Le type de traitement dépendra de la cause identifiée :

  • Antifongiques : Sous forme d'ovules ou de crèmes pour éradiquer une mycose à Candida albicans.
  • Antibiotiques : Par voie locale ou orale pour traiter une vaginose ou une IST.
  • Restauration de la flore : l'usage de probiotiques vaginaux (sur avis médical) à base de lactobacilles est parfois proposé en complément (la plupart du temps après le traitement) pour favoriser la restauration de la flore, mais n'est pas encore formellement recommandé par la Haute Autorité de Santé comme traitement de première intention.

Prévention et conseils pratiques

Pour maintenir une bonne santé intime, quelques gestes simples sont à adopter :

  • hygiène raisonnée : les douches vaginales sont déconseillées car elles éliminent la flore protectrice et augmentent le risque d'infection. Un nettoyage de la zone externe (vulve uniquement) à l'eau claire ou avec un produit au pH légèrement acide ou neutre est suffisant.

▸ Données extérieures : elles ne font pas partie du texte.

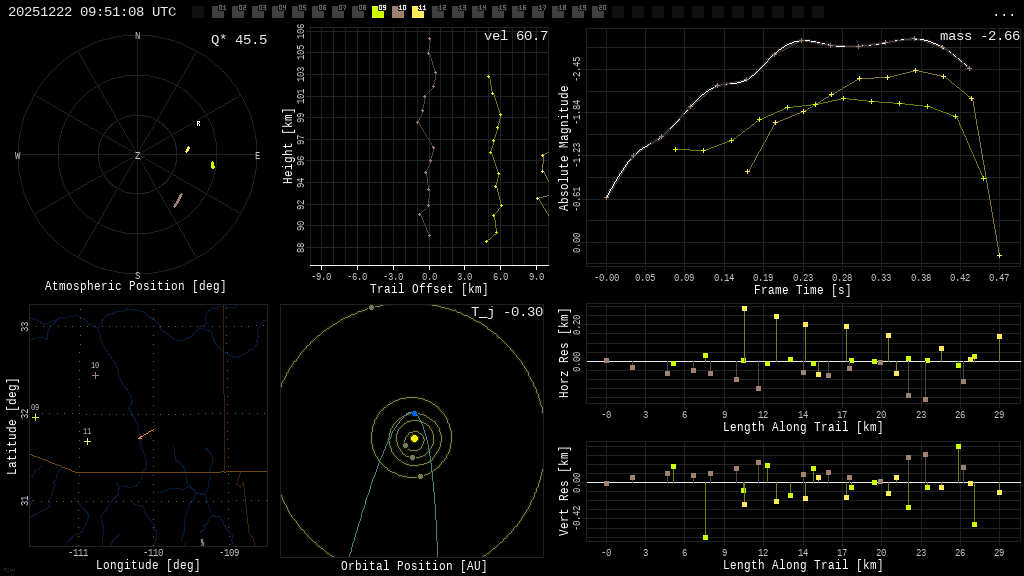Select the orange meteor track arrow on map
Screen dimensions: 1024x576
[x=146, y=434]
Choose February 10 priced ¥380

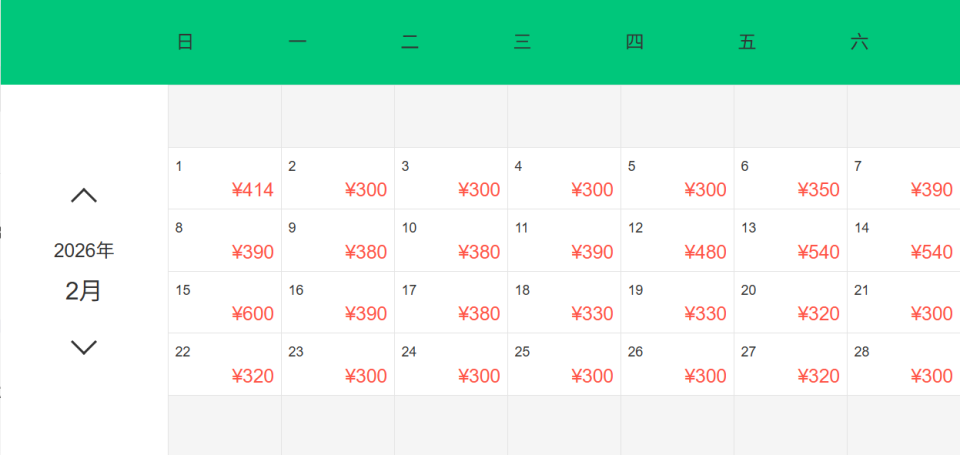[x=451, y=241]
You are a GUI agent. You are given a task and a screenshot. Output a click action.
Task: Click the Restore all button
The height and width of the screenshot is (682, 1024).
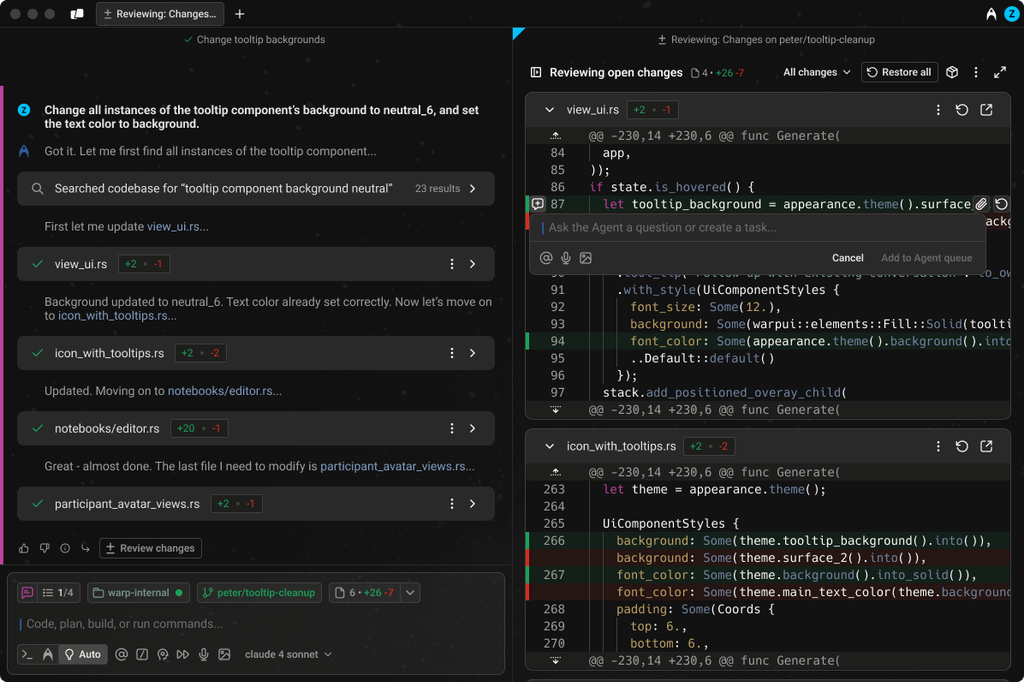coord(898,72)
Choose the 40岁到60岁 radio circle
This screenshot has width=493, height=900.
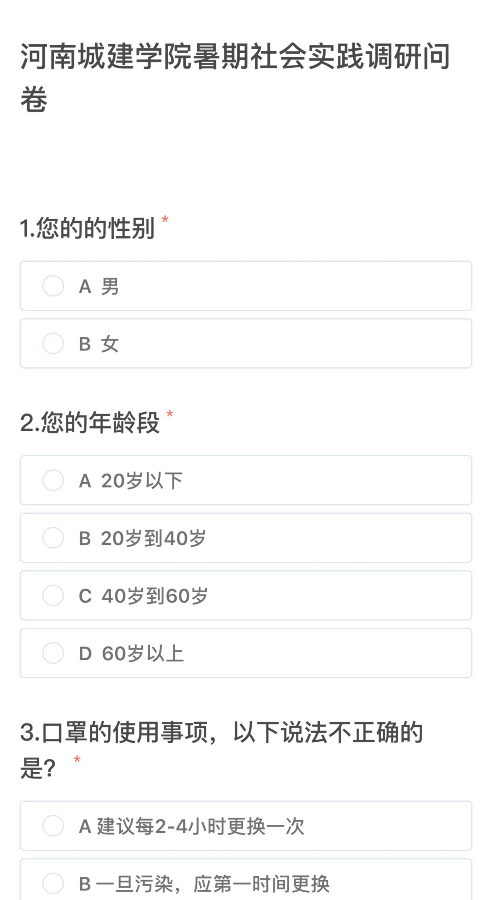53,595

L'intérieur du vagin n'a pas besoin d'être nettoyé ;
  • choix des vêtements : le port de sous-vêtements en coton est préférable aux matières synthétiques qui favorisent la macération, terrain propice au développement d'une mycose ;
  • séchage méticuleux : Après la toilette ou la baignade, bien sécher la zone vulvaire pour éviter l'humidité stagnante.
  • éviction des irritants : évitez l'usage de produits parfumés, de lingettes ou de protections hygiéniques traitées chimiquement qui peuvent irriter la muqueuse du vagin et provoquer une perte réactionnelle.
Obtenir une ordonnance
En cas de symptômes persistants ou de récidive d'une infection connue, vous pouvez consulter un spécialiste en ligne pour obtenir une prescription adaptée.

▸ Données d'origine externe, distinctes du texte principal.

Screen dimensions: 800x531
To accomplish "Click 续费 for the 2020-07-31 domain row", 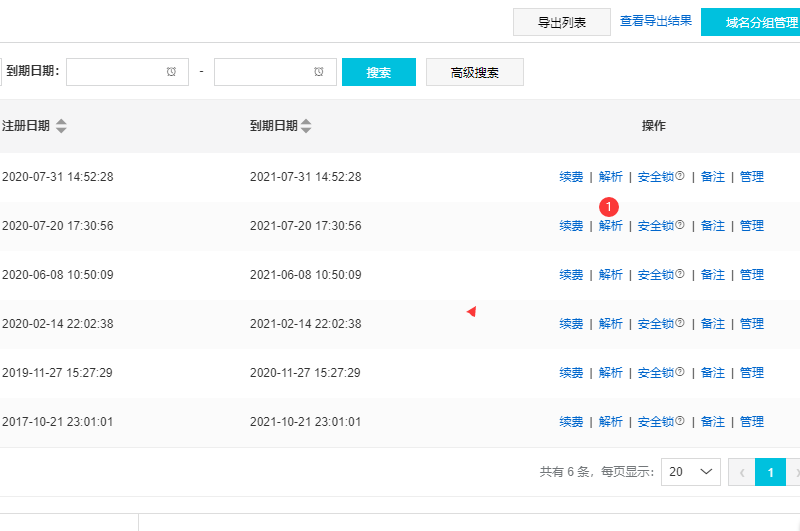I will click(x=571, y=177).
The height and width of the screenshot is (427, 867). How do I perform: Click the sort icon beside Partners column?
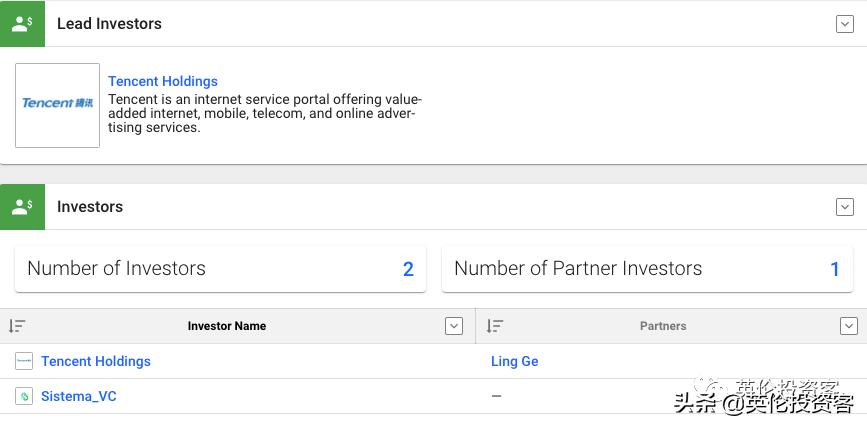tap(494, 326)
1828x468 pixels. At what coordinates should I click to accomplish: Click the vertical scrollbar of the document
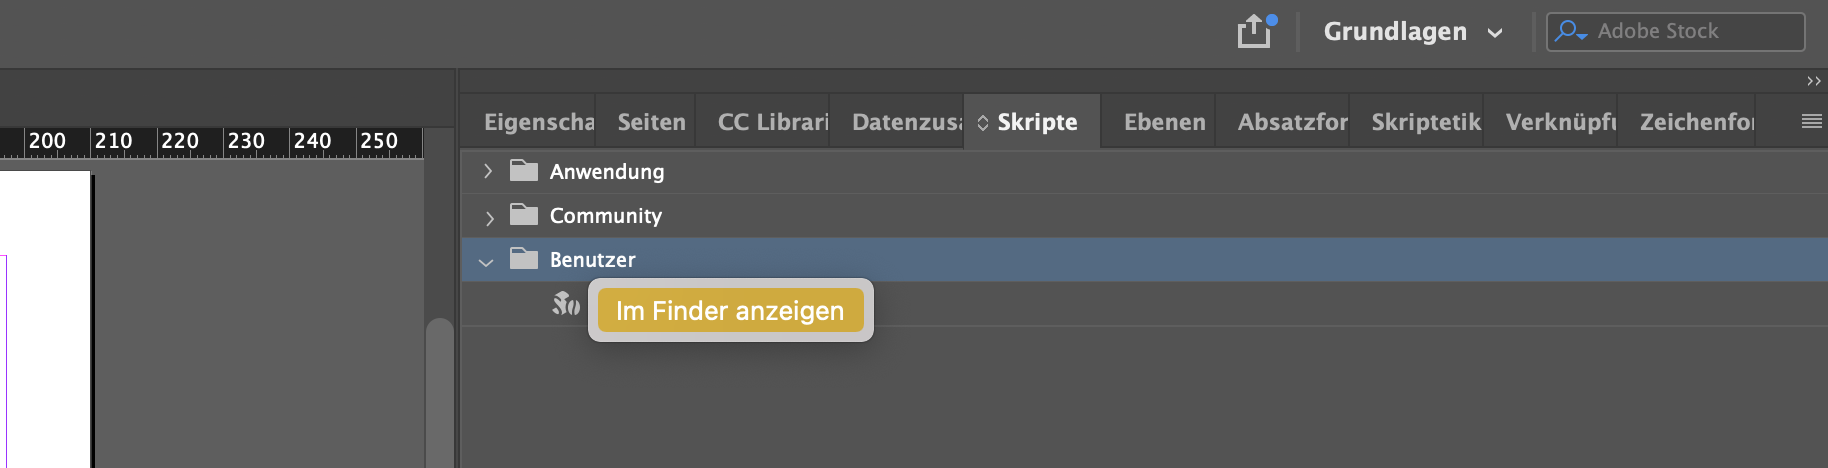[x=439, y=392]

L’avis des experts de MédecinDirect

Les pertes blanches sont les gardiennes silencieuses de l'équilibre intime des femmes. En apprenant à observer leur évolution naturelle au fil de chaque cycle, il devient plus facile de repérer une anomalie de couleur ou une odeur inhabituelle. Ces sécrétions ne sont pas une fatalité mais un indicateur précieux de votre santé gynécologique. Qu'il s'agisse d'une période d'ovulation particulièrement abondantes ou d'une légère gêne passagère, l'écoute de son corps reste primordiale. En cas de doute sur une éventuelle mycose ou infection, n'hésitez jamais à solliciter l'avis d'un médecin. Une prise en charge rapide et un traitement ciblé permettent de retrouver rapidement confort et sérénité au sein de votre flore vaginale.

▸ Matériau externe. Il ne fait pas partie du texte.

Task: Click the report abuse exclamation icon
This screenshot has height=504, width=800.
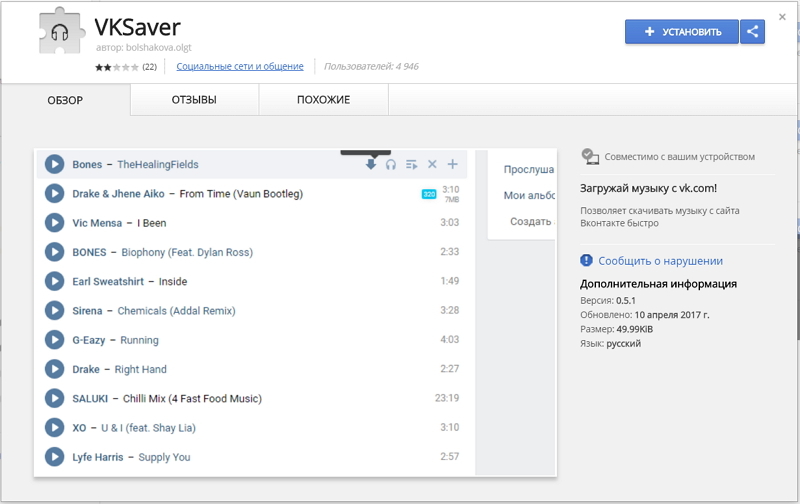Action: click(587, 261)

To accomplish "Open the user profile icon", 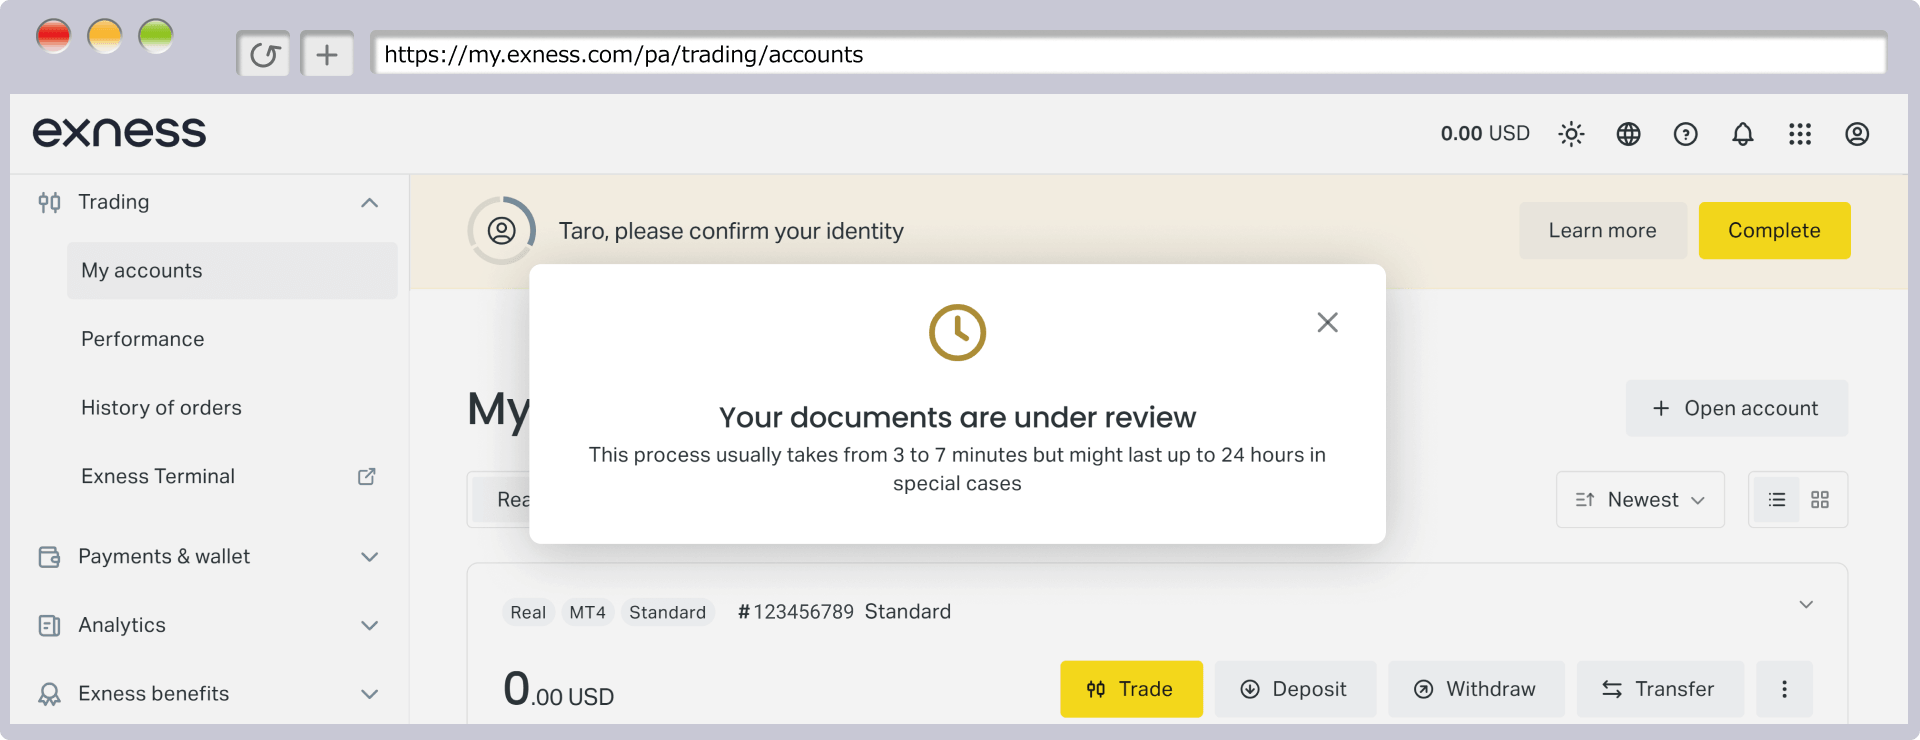I will 1857,134.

Les informations de cet article sont fondées sur des données scientifiques publiées et des recommandations institutionnelles. Elles ne remplacent pas l'évaluation d'un médecin, seul à même d'apprécier votre situation personnelle. Si vous vous reconnaissez dans les situations décrites, consultez un professionnel de santé.    

Sources

FAQ

Retrouvez ici les réponses aux questions que vous pourriez vous poser

Est-il normal d'avoir des pertes blanches tous les jours ?
+
Oui, la présence de sécrétions quotidiennes est un phénomène physiologique normal chez les femmes. Ces fluides servent à nettoyer le vagin et à maintenir l'équilibre de la flore. La quantité peut varier selon les moments du cycle, étant plus abondantes lors de l'ovulation.
Quelle couleur doivent avoir des pertes saines ?
+
Des pertes normales sont généralement translucides ou d'un blanc laiteux. Elles peuvent prendre une couleur légèrement jaunâtre en séchant sur la lingerie. Si elles deviennent grises, vertes ou brunes de manière persistante, il convient de consulter un médecin.
Une mauvaise odeur signifie-t-elle toujours une infection ?
+
Une odeur intime très légère est habituelle. Cependant, une émanation forte et inhabituelle, qui évoque par exemple le poisson, est souvent le signe d'une vaginose bactérienne ou d'une infection qui nécessite un traitement spécifique.
Les pertes blanches changent-elles après l'ovulation ?
+
Une fois l'ovulation passée, la glaire cervicale s'épaissit sous l'influence de la progestérone. La perte devient alors plus crémeuse, moins élastique et sa couleur s'opacifie, marquant la fin de la période fertile du cycle.
Quand faut-il s'inquiéter de pertes très abondantes ?
+
L'abondance seule n'est pas un critère de gravité si les pertes restent incolores et inodores, comme c'est le cas lors de l'excitation sexuelle ou de l'ovulation. En revanche, si cette perte s'accompagne de douleurs ou de fièvre, un avis médical est requis.